Background: Colorectal cancer (CRC) is a globally growing disease with a steady decrease in the age of incidence. Pathogenesis of this cancer stems from a complex interaction between environmental factors and genetic predisposition. Among genetic factors, high activity of cyclin D1gene is prominent. A polymorphism (G870A) in exon 4 of cyclin D1 is responsible for a variant transcript with longer half-life and may culminate in uncontrollable cellular growth, thereby contributing to cancer development. Method: This case-control study evaluated the frequency of CCND1 G870A polymorphism and risk of sporadic CRC in an Iranian population. The study population comprised 50 CRC patients and 50 CRC-free controls selected on the basis of colonoscopy examination. For genotyping, we performed polymerase chain reaction – restriction fragment length polymorphism analysis (PCR-RFLP).

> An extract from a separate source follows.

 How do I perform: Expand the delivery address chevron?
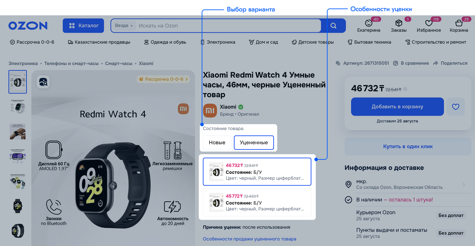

Result: AA genotype frequencies compared to GA+GG genotype frequencies between cases and controls showed that AA genotype frequency in the case group was significantly higher than the control group (AA vs. GG + GA: OR= 2.25, 95% CI: 1.13-5.54, P=0.04). Allele A frequency was 57% in patients and 46% in healthy subjects. Statistical analysis showed that the odds ratio of carriers with allele A for risk of CRC was 1.55 more than G allele carriers (OR=1.55, 95% CI: 0.856-2.828). Moreover, physical activity in cases was significantly less than controls (P=0.001). We further observed that the subjects in the case group used fewer non-steroidal antiinflammatory drugs compared to healthy controls (P=0.02). Analysis of body mass index (BMI) between cases and controls revealed that the average of BMI in cases was higher than the controls (P =0.04). Conclusion: Our results showed that individuals carrying the AA genotype ran a higher risk of developing CRC compared to GG genotype.